━━━ Dataset ━━━

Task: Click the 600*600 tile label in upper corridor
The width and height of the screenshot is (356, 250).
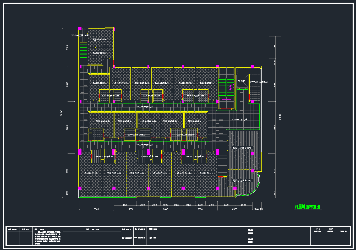Action: click(x=145, y=107)
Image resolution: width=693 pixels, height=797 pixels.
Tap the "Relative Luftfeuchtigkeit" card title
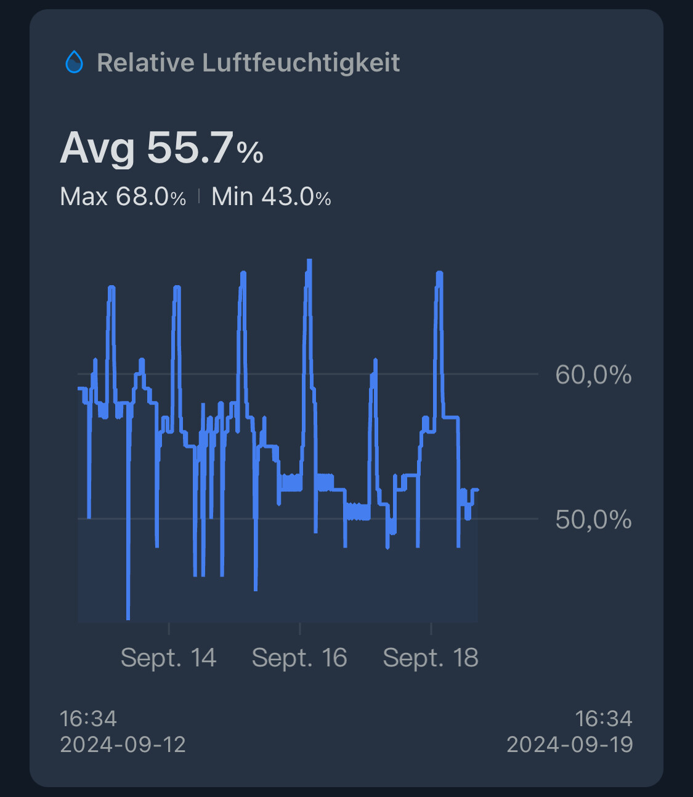click(248, 63)
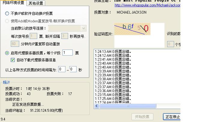Uncheck 自动下载代理服务器信息 checkbox
205x122 pixels.
click(x=13, y=60)
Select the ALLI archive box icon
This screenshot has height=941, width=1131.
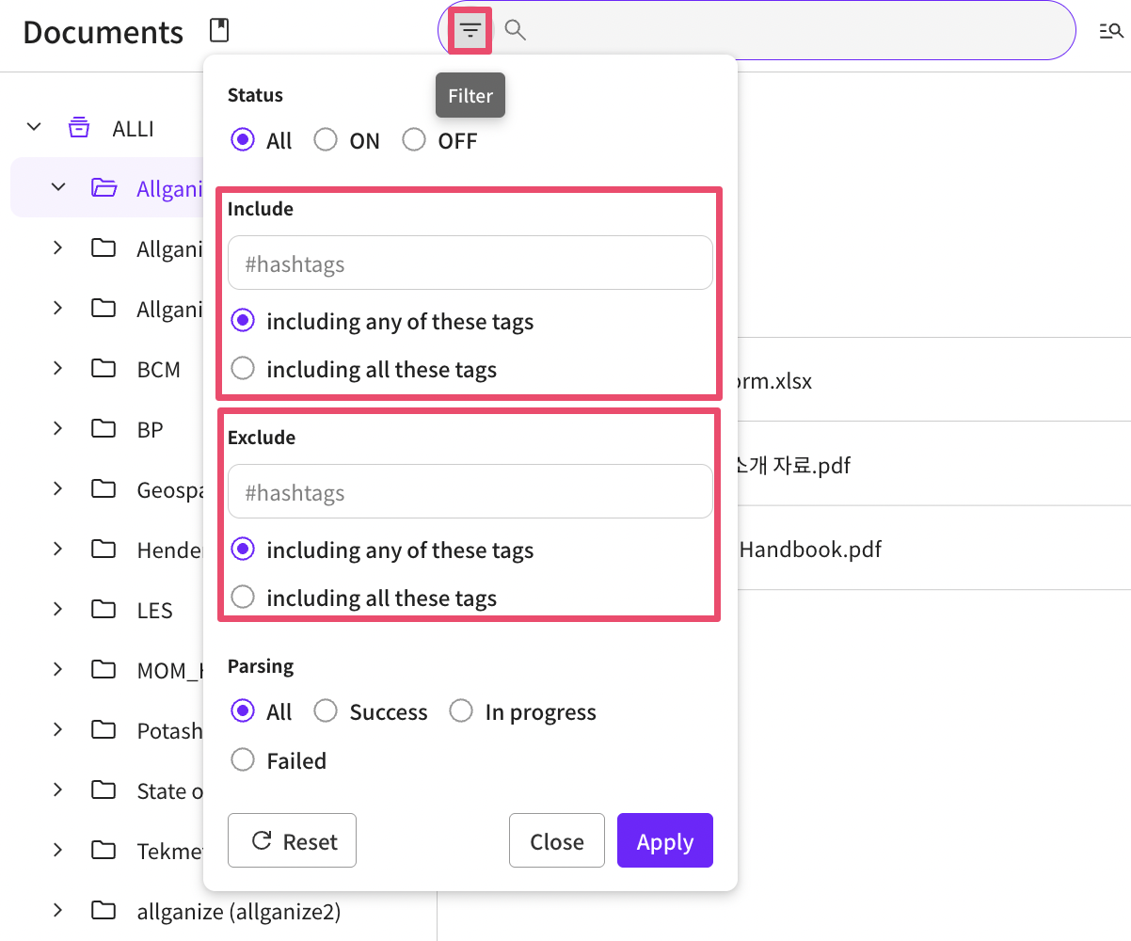79,128
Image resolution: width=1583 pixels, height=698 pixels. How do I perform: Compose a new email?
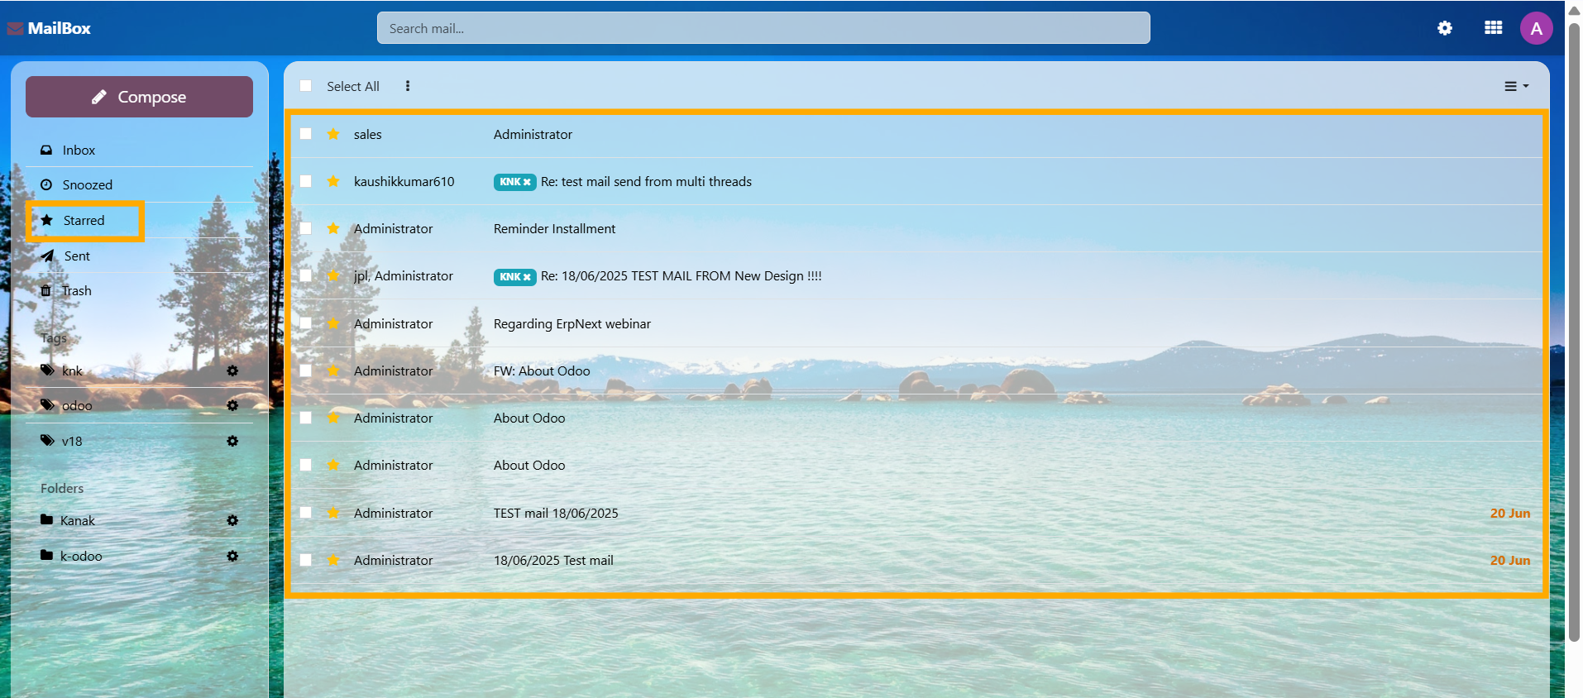coord(139,97)
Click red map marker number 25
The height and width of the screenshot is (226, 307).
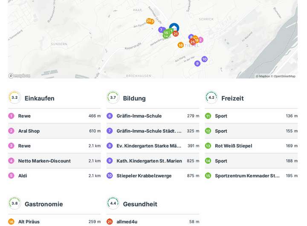[192, 42]
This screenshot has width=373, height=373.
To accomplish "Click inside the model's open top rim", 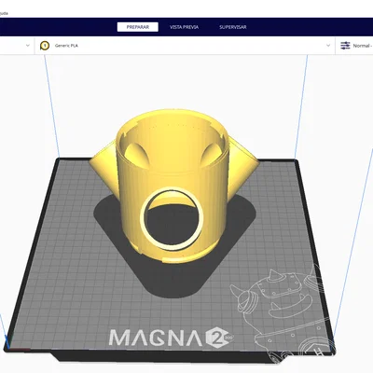I will coord(173,140).
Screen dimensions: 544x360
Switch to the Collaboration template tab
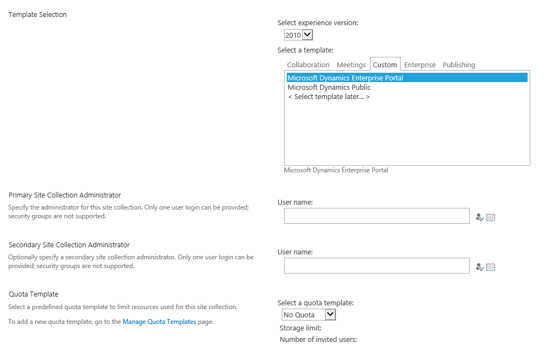[x=308, y=65]
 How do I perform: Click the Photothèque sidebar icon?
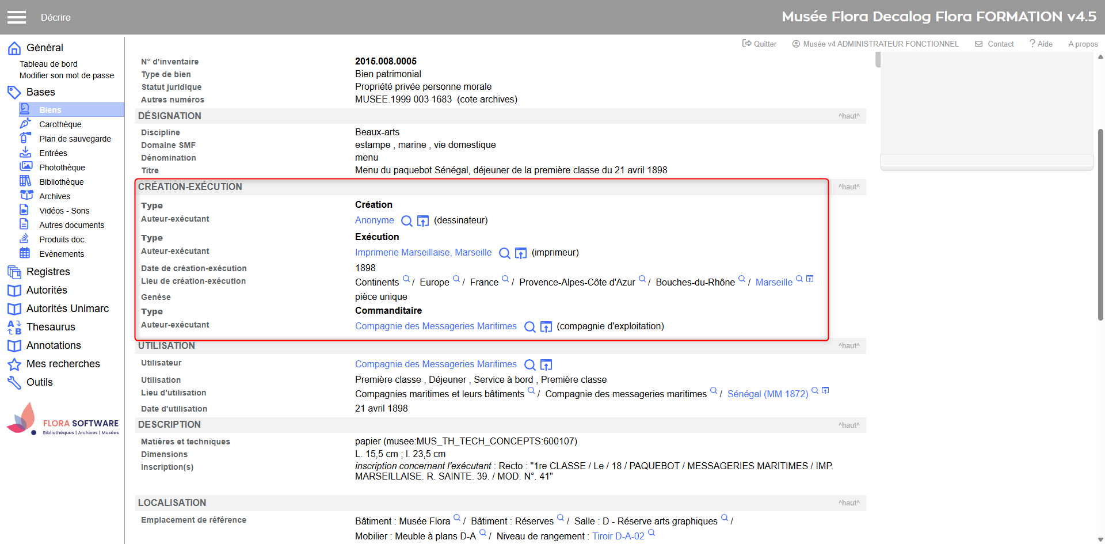tap(25, 167)
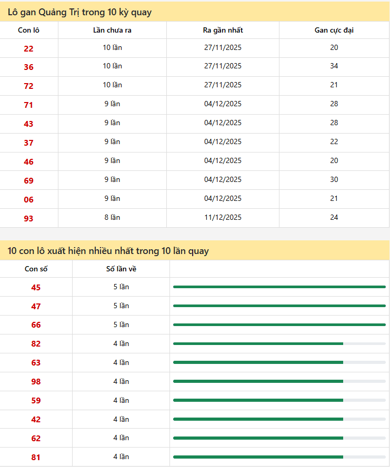Click the frequency bar for number 82
390x467 pixels.
279,343
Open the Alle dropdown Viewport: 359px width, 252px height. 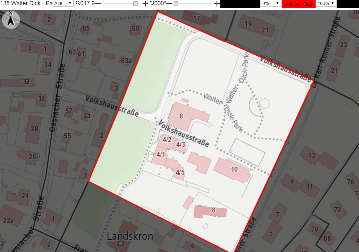point(63,3)
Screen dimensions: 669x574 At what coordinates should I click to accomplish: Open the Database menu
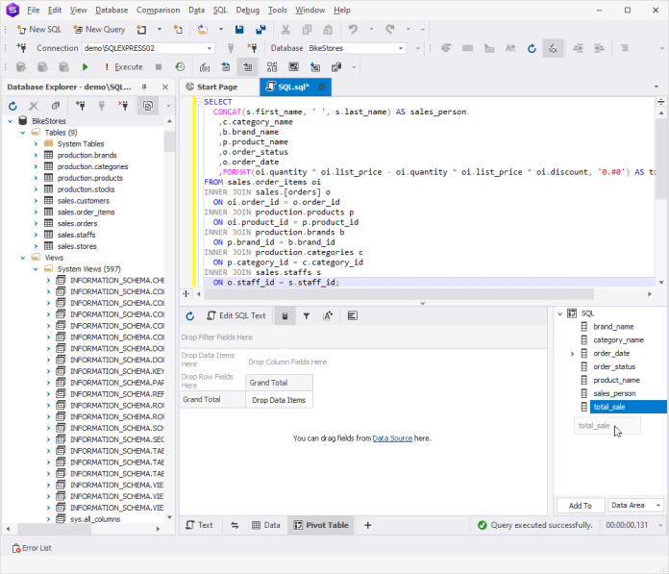pyautogui.click(x=112, y=10)
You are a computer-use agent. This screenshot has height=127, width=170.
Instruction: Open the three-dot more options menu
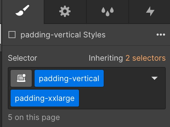point(161,35)
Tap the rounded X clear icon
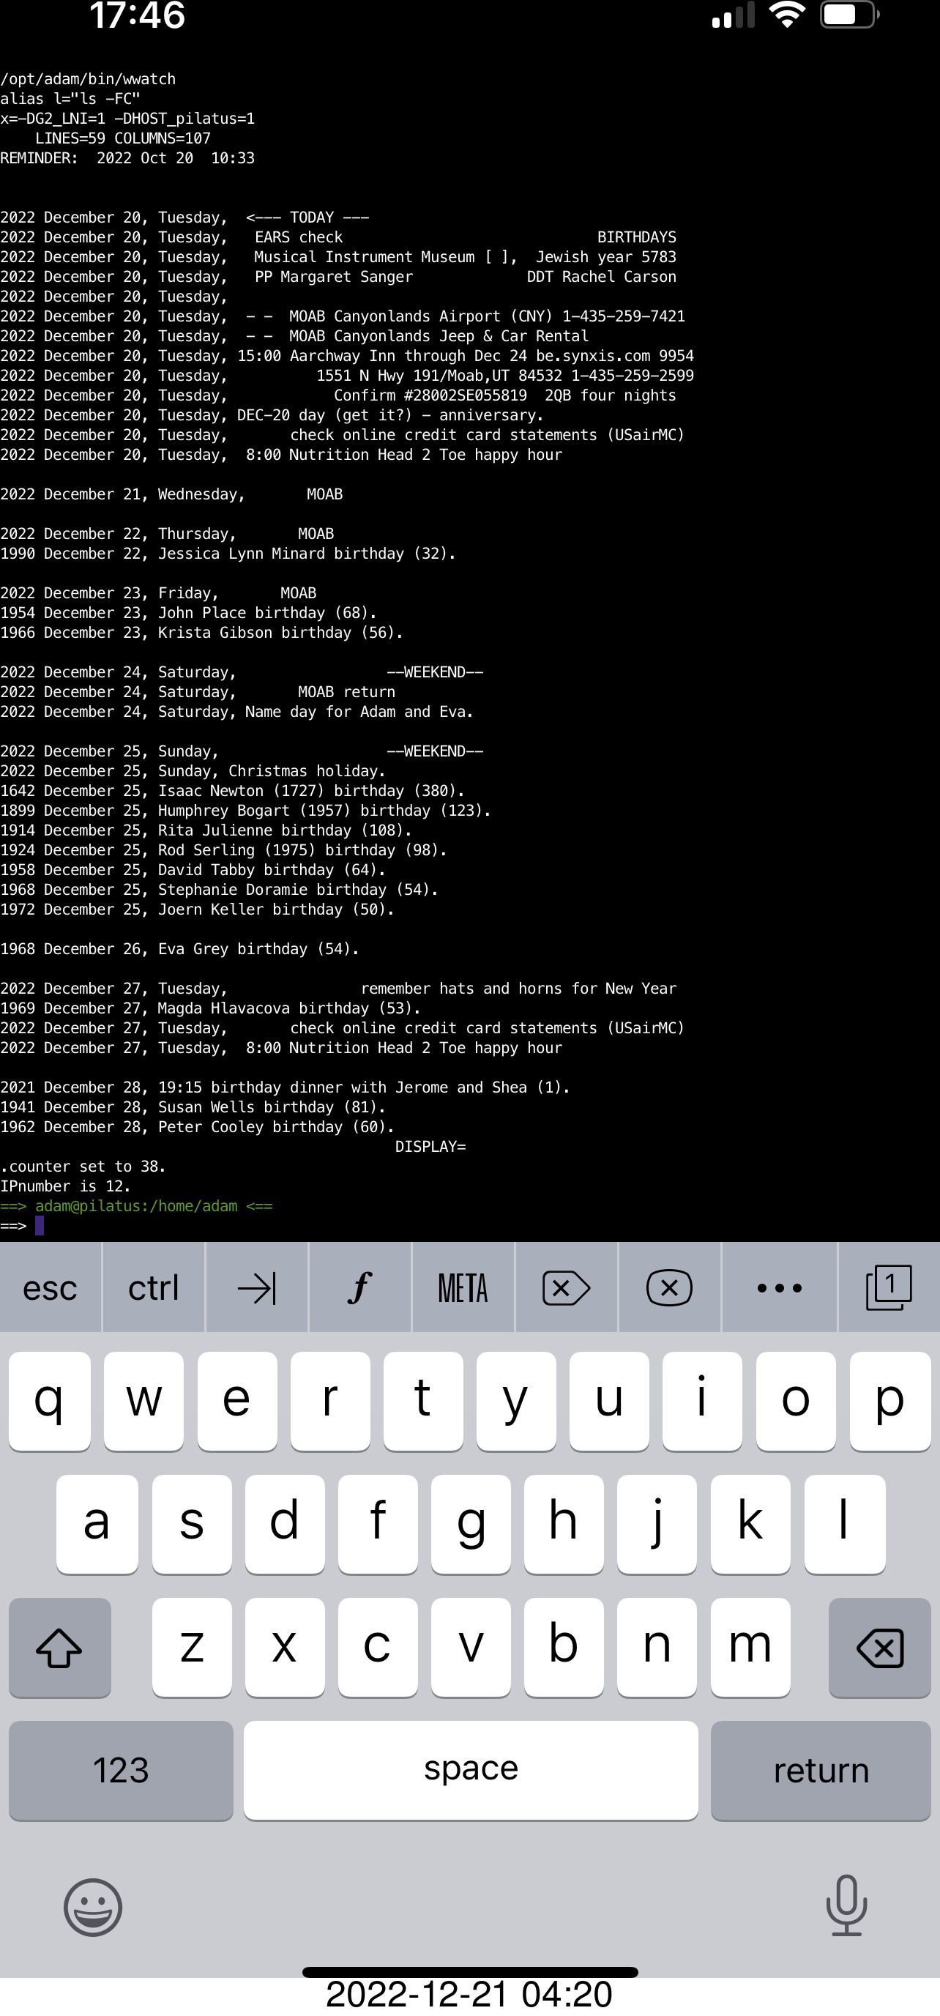This screenshot has height=2016, width=940. tap(668, 1287)
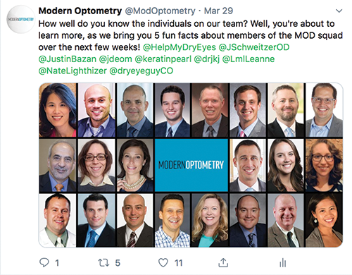View tweet analytics bar chart icon
This screenshot has width=352, height=275.
point(283,263)
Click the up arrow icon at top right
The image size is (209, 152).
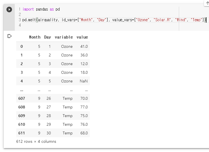207,3
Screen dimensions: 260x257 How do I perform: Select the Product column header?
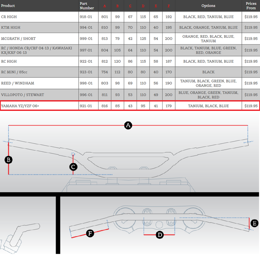[x=8, y=6]
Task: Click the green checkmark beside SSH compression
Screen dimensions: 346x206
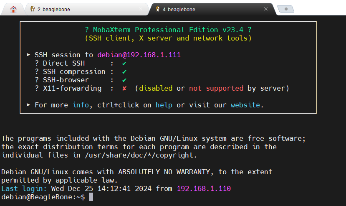Action: coord(124,71)
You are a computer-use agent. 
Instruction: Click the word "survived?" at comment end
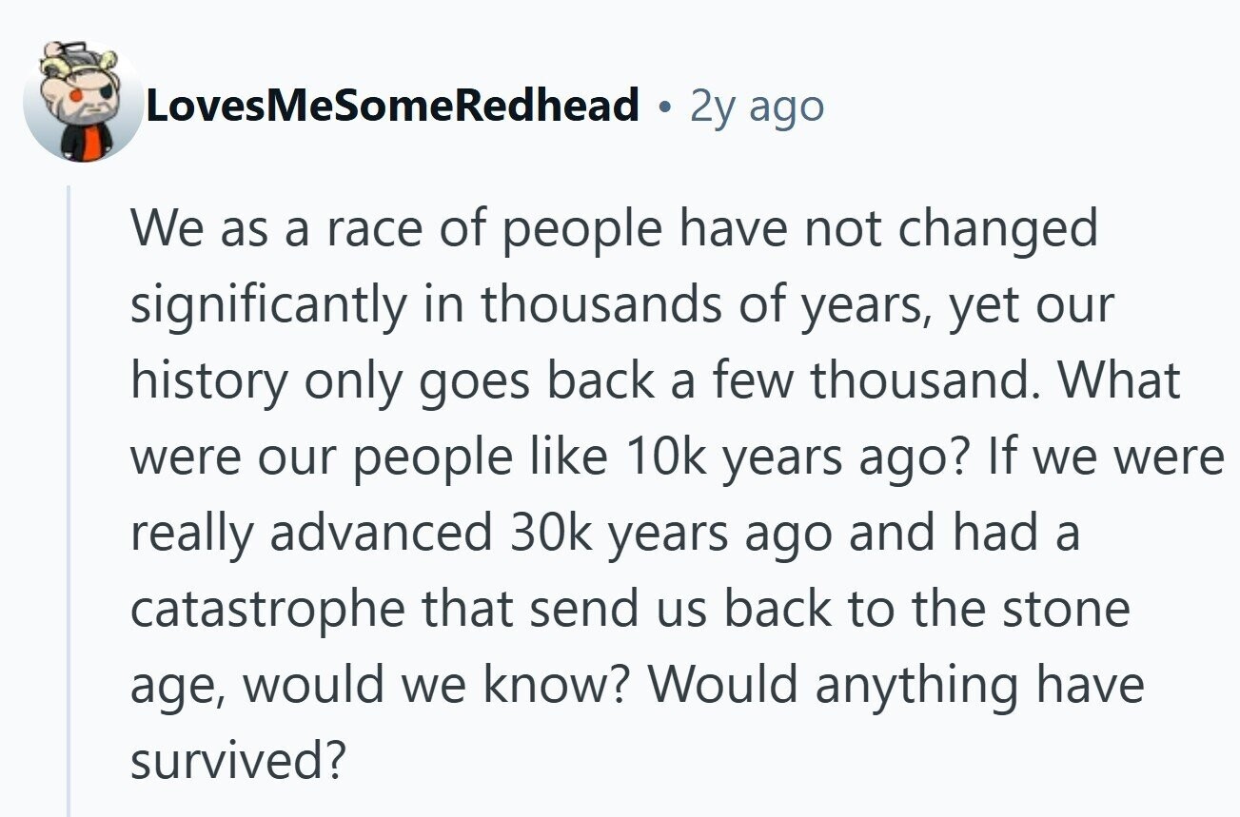click(x=235, y=761)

━━━

Brief: Quote exactly, and nothing besides, the lines from the one with "Screen dimensions: 669x574" through the end of the records above; include both ends and omit the pictures.

The completed task:
Screen dimensions: 669x574 At what coordinates should I click to accomplish: Open the Database menu
pyautogui.click(x=112, y=10)
You are a computer-use agent. This screenshot has height=127, width=170.
Instruction: Open the three-dot more options menu
point(161,35)
Tap the rounded X clear icon
This screenshot has height=2016, width=940. tap(668, 1287)
View tweet analytics bar chart icon
This screenshot has width=352, height=275.
point(283,263)
Click the up arrow icon at top right
The image size is (209, 152).
207,3
Screen dimensions: 260x257 How do I perform: Select the Product column header?
[x=8, y=6]
Task: Click the green checkmark beside SSH compression
Screen dimensions: 346x206
Action: coord(124,71)
You are a computer-use agent. 
Instruction: Click the word "survived?" at comment end
click(x=235, y=761)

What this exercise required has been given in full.